Ayúdenme a hacer la cuenta, a entender que solo tengo control del 8% de las cosas que me agobian. Después pregúntenme por qué estoy inquieto el 100% de mi tiempo.

Pero por favor no me miren así. Más bien pásenme sus estrategias para controlar el absurdo desorden en mi cabeza. Recomiéndenme, por ejemplo, ver de nuevo esos videos del célebre Chris Hadfield (sí, el hombre que cantó Space Oddity de David Bowie desde el espacio) para aprender a pensar como astronauta y así disminuir ese estrés permanente. Recuérdenme que lo que dice es que la mejor respuesta ante el peligro es estar preparado para enfrentarse al mismo. Anticipar los posibles escenarios y saber cómo reaccionar a cada uno de ellos. Es decir: el ser competente es el mejor modo de eliminar a las preocupaciones absurdas y constantes.

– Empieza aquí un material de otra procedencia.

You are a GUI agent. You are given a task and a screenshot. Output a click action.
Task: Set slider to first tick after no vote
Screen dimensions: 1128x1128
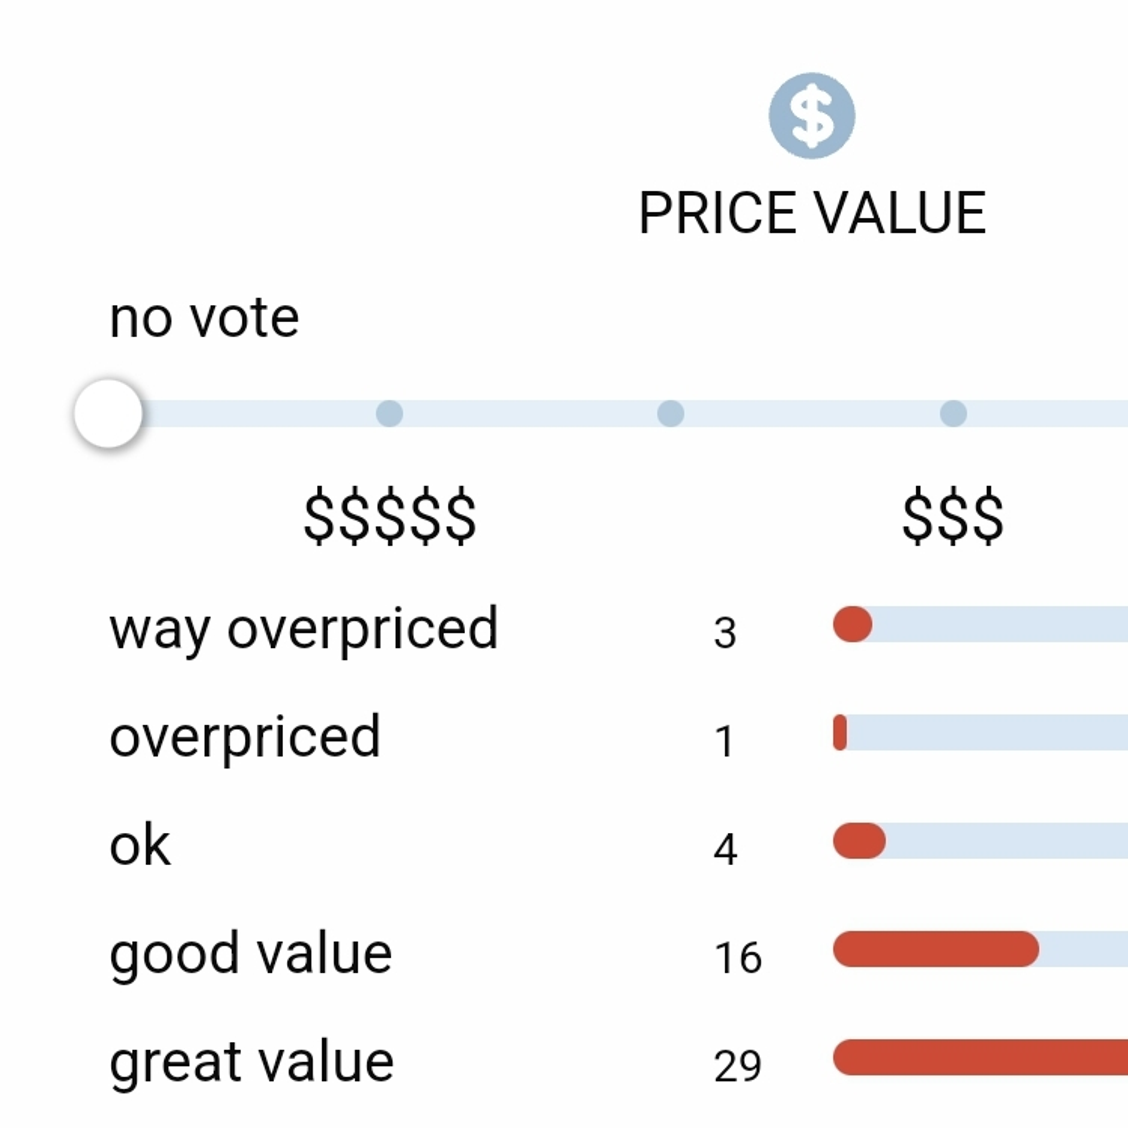pyautogui.click(x=389, y=414)
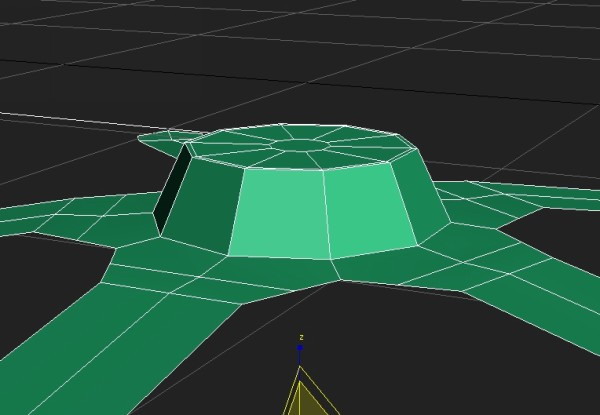Click the Z axis label of the gizmo
The height and width of the screenshot is (415, 600).
click(x=300, y=338)
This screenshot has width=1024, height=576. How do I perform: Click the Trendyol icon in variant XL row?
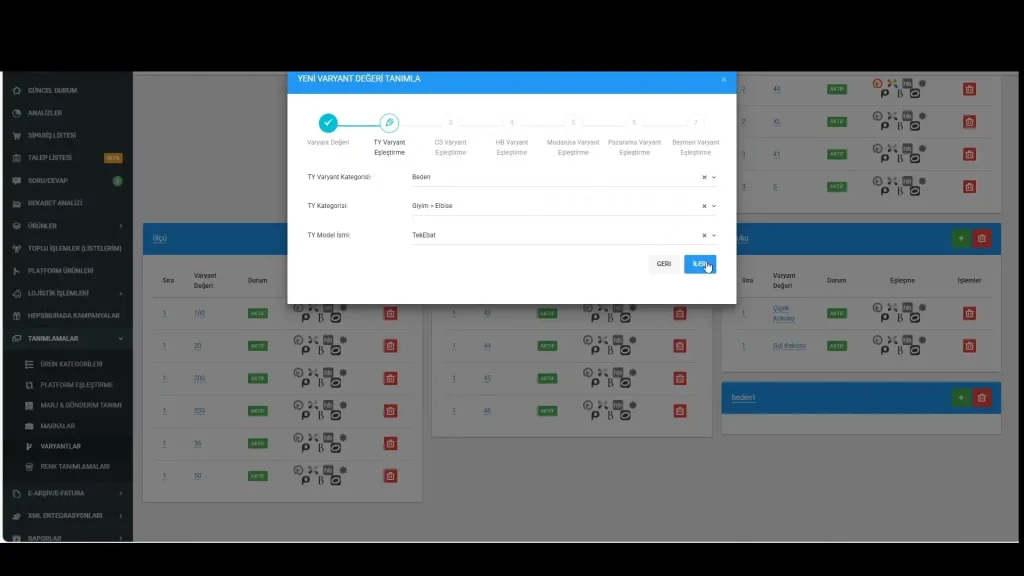(876, 117)
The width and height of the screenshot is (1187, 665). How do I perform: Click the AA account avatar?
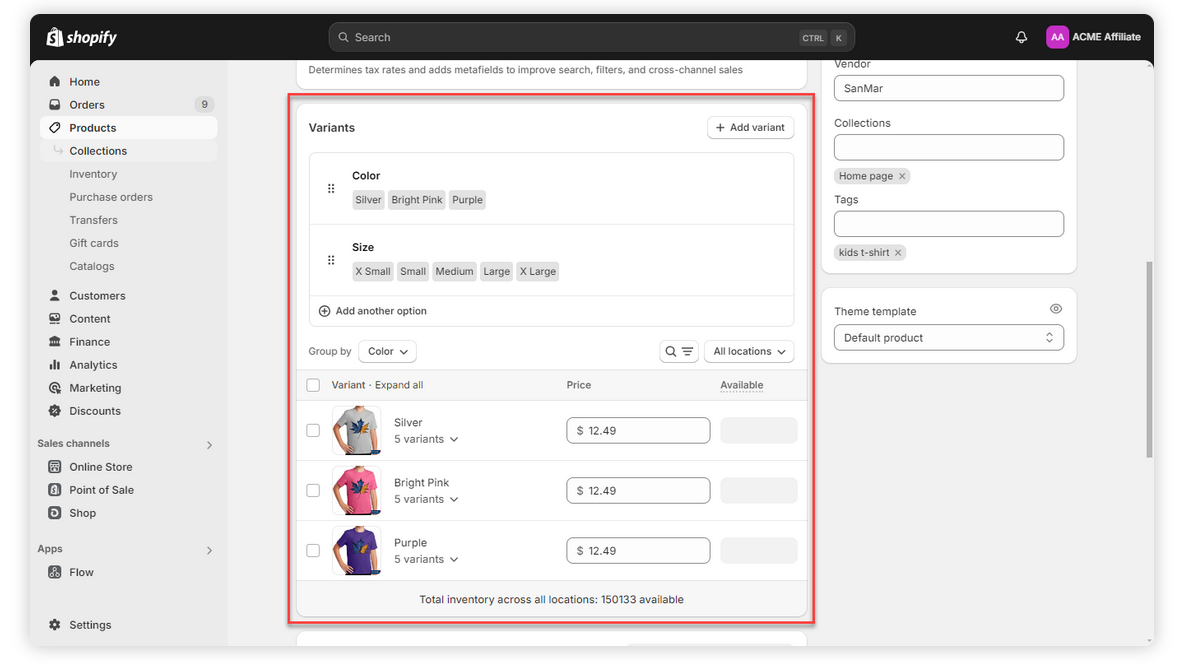pos(1057,37)
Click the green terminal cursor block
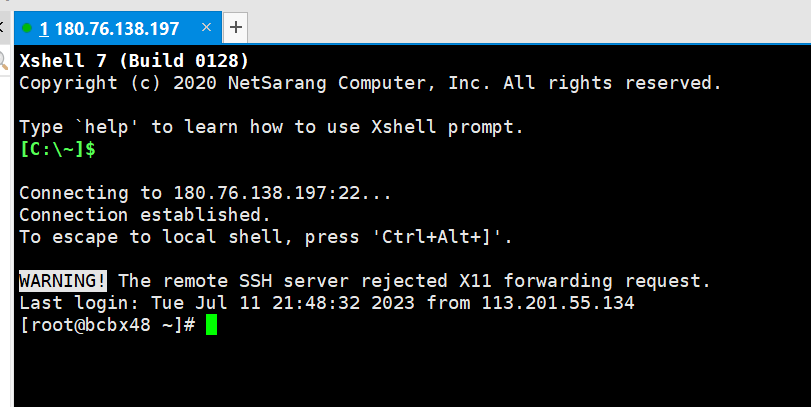 (211, 325)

Explíquenme que también ayuda el simple hecho de respirar profundo, de tomar distancia de mis emociones para intentar reconocer las reacciones de mi organismo; para identificar el momento en el que mi cerebro primitivo vuelve a dominarme secretando cortisol, acelerando mi respiración y lanzándome a una espiral de pesimismo y preocupación sin sentido y sin razón.

Díganme que no estoy solo, que no soy yo. Que a ustedes también les pasa. Que no soy el único.

Se los pido por favor: díganme que no tengo de qué preocuparme.